Nothing Special

Hello all!
This part of the Whateverlution...is all about me. Call it an ongoing ever changing 'about the author' Dane Cook once said...A suicide note written by someone who is not suicidal is called an autobiography.

So what gives me the ability to speak out about the world? Why should anyone listen when I tell them about fitness, gaming, intellectual pursuits, the sociological ramifications of current world politics, and gummy worms?

Well that's something you're going to have to learn as you go. However if you want credentials, allow me to fill in a bit of my resume.

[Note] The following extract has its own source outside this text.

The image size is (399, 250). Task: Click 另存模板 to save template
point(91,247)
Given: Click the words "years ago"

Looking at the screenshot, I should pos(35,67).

At 34 I have collected paychecks from over 30 different employers. I have built million dollar homes, I have driven a front end loader through mountains of trash, I've been to basic training and enjoyed some peace time national guard time, I've worked for restaurants, retail chains, and convenient stores and been a substitute teacher. However I have also spent over five years as a guard at a county jail AND 30 days as an inmate at a different county jail. (For CIVIL CONTEMPT-I couldn't afford to pay ALIMONY, and was subsequently put in jail, which caused me to lose my job with the Sheriff's Department)

My education involves an Associates degree, and 90 credits towards a BS in Mental Health and Human services, as well as a healthy interest in reference literature. School and I have never gotten along, I find it too rigid and constraining, I can learn more on my own.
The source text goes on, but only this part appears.